• DATA IN THIS EXERCISE
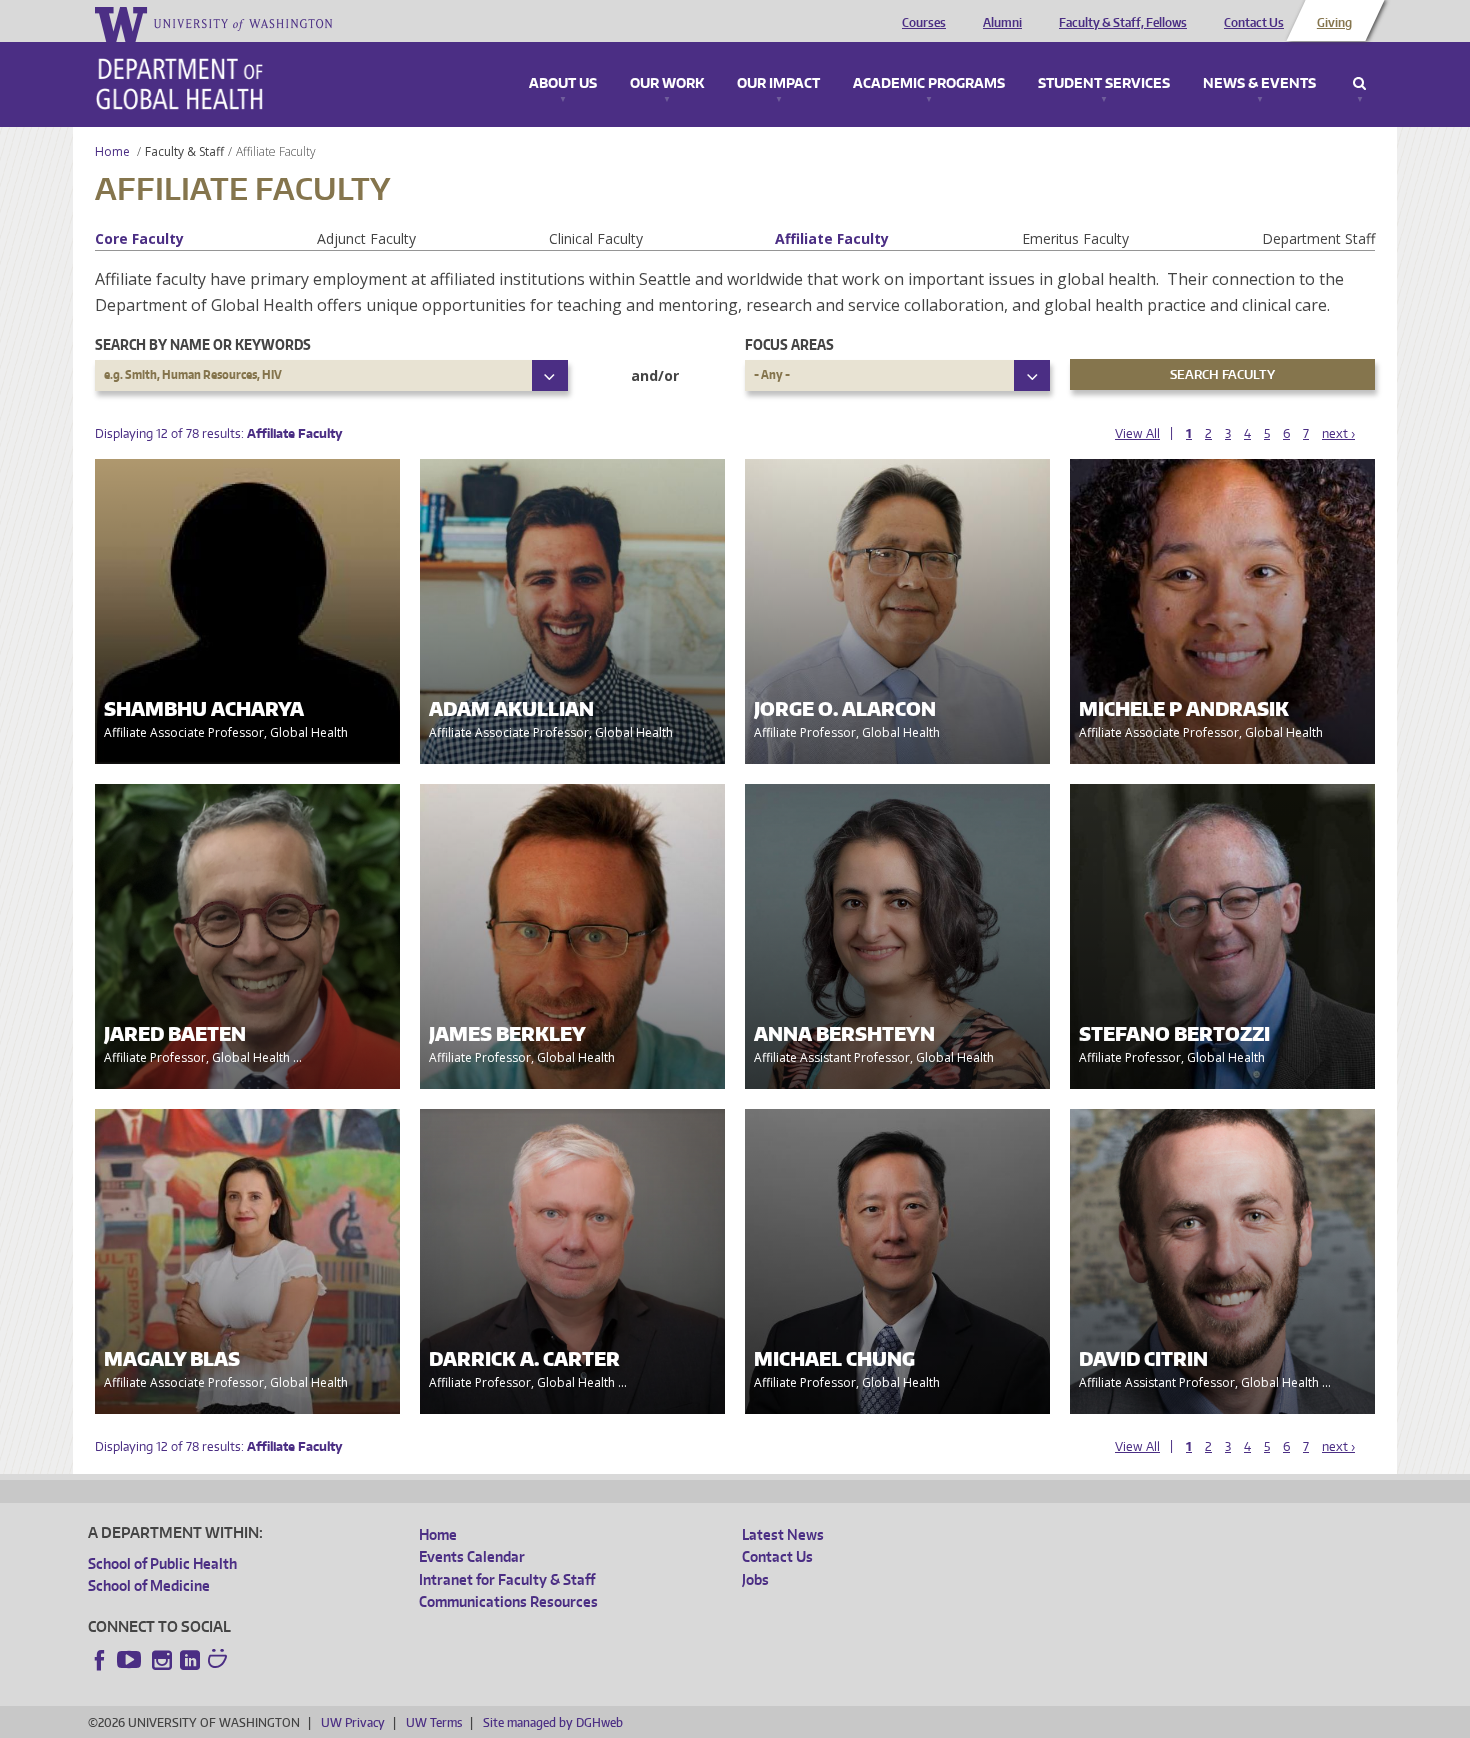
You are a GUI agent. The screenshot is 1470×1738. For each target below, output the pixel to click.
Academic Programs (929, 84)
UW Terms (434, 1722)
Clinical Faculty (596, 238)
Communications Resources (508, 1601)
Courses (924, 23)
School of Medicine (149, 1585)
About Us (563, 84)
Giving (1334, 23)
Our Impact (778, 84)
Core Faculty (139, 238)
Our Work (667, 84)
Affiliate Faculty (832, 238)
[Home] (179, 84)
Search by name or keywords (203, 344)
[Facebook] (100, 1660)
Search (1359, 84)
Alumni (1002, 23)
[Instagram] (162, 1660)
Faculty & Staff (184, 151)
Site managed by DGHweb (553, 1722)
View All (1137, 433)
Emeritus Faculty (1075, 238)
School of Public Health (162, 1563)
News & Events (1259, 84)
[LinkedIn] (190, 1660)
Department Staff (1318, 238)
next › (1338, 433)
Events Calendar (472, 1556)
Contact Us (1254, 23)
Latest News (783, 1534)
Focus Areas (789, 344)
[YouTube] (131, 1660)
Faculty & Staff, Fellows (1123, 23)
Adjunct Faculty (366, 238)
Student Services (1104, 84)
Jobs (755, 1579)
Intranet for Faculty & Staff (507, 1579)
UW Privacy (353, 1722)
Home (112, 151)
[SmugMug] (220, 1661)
==
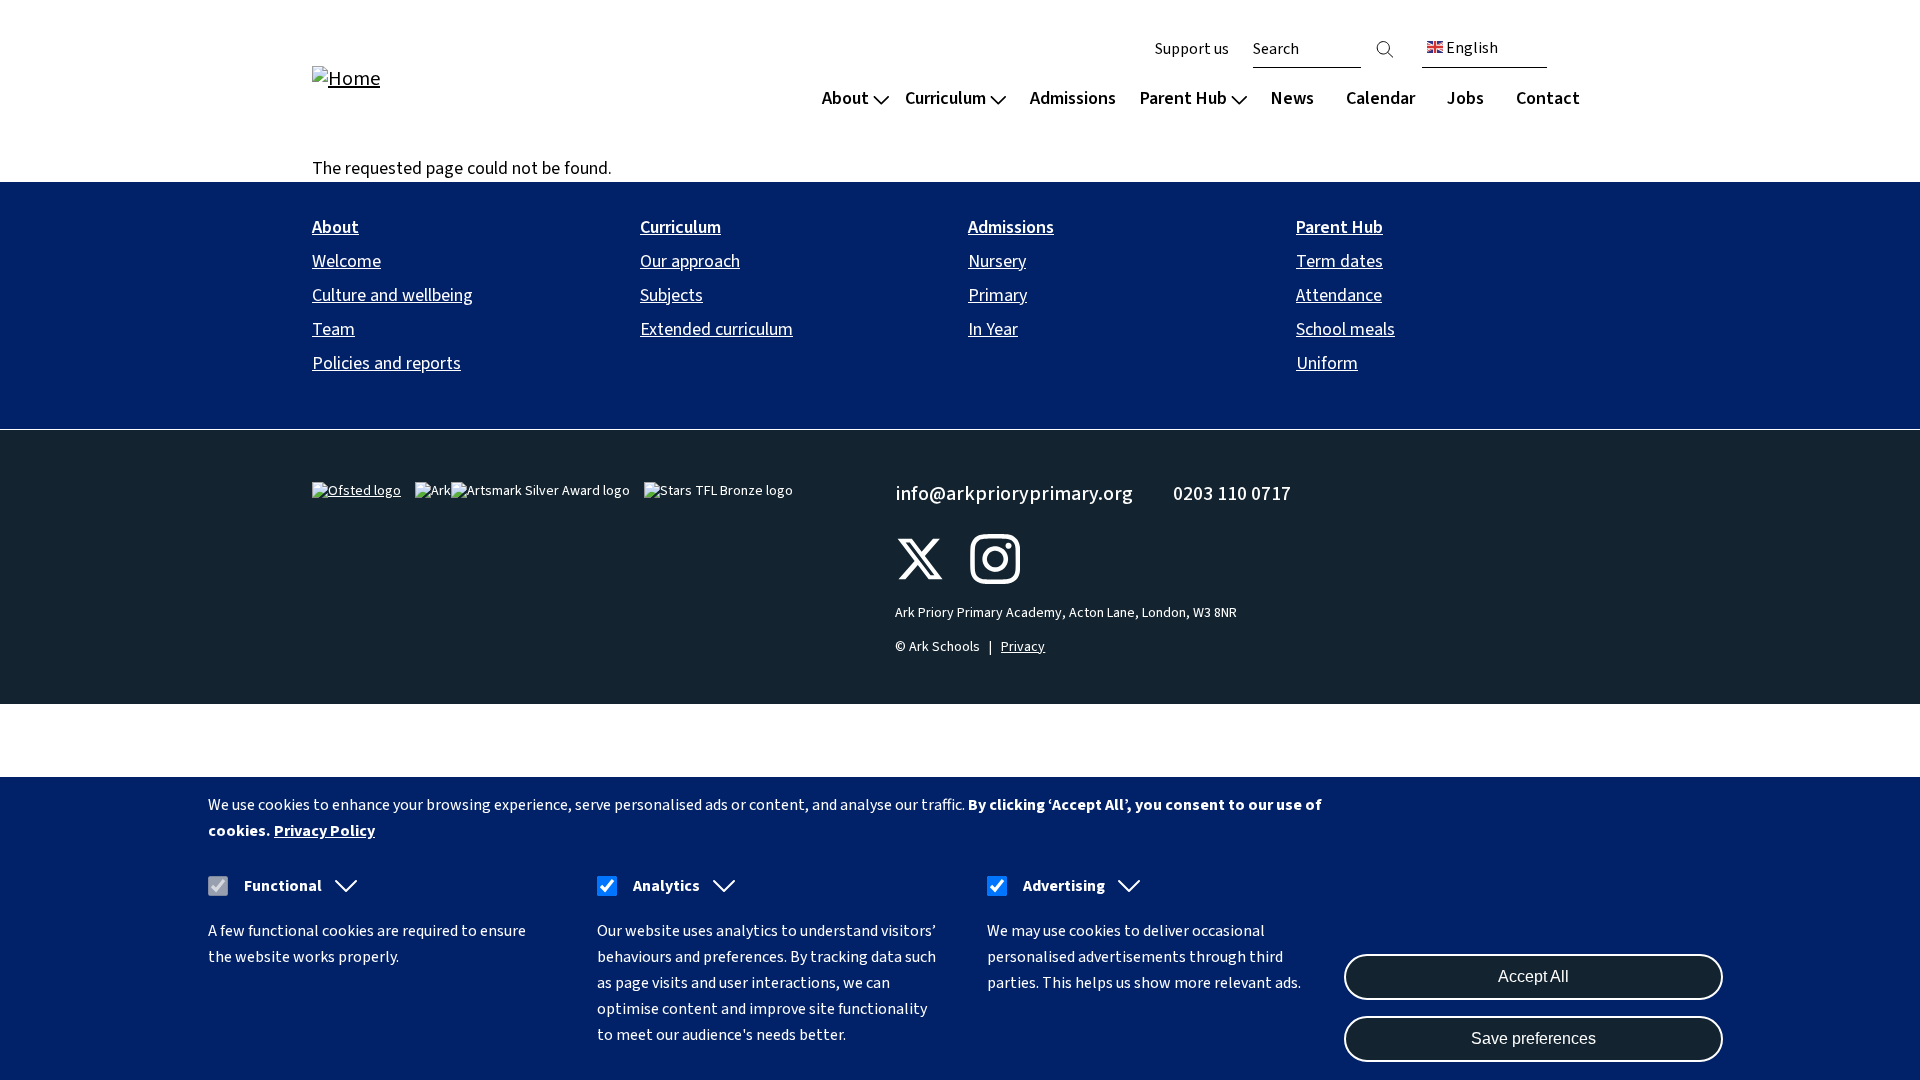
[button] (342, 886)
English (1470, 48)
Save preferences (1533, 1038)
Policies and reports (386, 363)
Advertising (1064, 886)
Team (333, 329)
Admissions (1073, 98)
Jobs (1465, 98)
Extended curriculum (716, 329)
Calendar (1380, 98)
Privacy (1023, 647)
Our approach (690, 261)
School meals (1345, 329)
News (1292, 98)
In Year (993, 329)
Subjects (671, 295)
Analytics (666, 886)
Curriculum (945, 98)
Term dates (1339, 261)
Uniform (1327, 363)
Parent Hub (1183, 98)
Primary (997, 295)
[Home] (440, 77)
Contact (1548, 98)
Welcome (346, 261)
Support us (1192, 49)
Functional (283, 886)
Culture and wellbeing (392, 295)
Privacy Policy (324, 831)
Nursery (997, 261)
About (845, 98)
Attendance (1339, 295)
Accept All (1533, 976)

• TASK TO COMPLETE
In your answer, include only the lines above starting at the line that holds "Contact Us (1254, 23)" and ending at the line that holds "Intranet for Faculty & Staff (507, 1579)", copied exactly.

• EXERCISE OUTPUT
Contact Us (1254, 23)
Latest News (783, 1534)
Focus Areas (789, 344)
[YouTube] (131, 1660)
Faculty & Staff, Fellows (1123, 23)
Adjunct Faculty (366, 238)
Student Services (1104, 84)
Jobs (755, 1579)
Intranet for Faculty & Staff (507, 1579)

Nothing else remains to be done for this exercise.